Stated goal
Which lines in the data below contain the word "Viewport"? Copy each of those lines in full.

Records to process
--- Start ---

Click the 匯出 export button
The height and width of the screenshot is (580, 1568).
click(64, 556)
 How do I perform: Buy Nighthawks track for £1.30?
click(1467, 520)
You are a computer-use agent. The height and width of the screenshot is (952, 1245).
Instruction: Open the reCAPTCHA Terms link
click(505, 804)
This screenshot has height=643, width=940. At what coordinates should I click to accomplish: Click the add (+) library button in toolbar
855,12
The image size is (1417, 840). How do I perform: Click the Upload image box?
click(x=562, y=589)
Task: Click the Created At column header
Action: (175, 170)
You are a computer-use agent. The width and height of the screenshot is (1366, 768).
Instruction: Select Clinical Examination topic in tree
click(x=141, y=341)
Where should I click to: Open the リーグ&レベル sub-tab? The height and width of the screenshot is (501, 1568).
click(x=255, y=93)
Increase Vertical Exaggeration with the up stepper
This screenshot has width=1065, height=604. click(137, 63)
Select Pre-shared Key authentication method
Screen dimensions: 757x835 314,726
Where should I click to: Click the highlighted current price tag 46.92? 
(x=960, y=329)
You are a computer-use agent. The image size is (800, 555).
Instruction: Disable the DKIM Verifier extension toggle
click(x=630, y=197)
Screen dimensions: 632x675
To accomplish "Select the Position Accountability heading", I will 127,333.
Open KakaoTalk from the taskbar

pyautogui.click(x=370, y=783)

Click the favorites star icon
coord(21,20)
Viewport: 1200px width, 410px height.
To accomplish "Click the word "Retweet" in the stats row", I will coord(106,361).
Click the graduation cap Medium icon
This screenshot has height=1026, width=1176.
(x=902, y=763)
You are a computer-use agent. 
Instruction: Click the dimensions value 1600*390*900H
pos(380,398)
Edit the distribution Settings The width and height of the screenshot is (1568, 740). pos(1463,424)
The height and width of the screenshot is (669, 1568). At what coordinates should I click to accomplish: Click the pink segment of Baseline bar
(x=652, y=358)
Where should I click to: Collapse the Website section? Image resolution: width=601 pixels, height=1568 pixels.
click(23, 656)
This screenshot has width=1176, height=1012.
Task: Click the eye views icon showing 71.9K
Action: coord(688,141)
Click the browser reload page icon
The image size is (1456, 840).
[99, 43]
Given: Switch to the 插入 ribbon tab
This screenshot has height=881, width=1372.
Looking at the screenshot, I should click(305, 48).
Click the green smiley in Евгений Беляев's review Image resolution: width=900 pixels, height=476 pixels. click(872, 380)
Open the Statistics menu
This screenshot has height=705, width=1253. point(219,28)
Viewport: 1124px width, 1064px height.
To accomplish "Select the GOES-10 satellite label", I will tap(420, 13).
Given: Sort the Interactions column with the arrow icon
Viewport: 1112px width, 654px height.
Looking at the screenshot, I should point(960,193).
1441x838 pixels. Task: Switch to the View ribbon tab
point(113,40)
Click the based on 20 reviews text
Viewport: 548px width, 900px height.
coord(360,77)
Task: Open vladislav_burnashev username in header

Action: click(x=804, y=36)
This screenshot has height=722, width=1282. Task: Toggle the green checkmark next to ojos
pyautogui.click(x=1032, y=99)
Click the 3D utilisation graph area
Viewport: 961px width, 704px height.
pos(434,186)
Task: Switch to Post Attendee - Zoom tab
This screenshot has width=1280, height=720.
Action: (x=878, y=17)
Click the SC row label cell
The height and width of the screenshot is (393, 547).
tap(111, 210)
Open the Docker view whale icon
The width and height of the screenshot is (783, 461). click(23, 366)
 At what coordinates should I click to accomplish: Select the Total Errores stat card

--- End ---

Reply to the exercise
Viewport: 1200px width, 410px height.
Viewport: 1124px width, 1064px height.
Viewport: 1112px width, 654px height.
Viewport: 548px width, 900px height.
Viewport: 961px width, 704px height.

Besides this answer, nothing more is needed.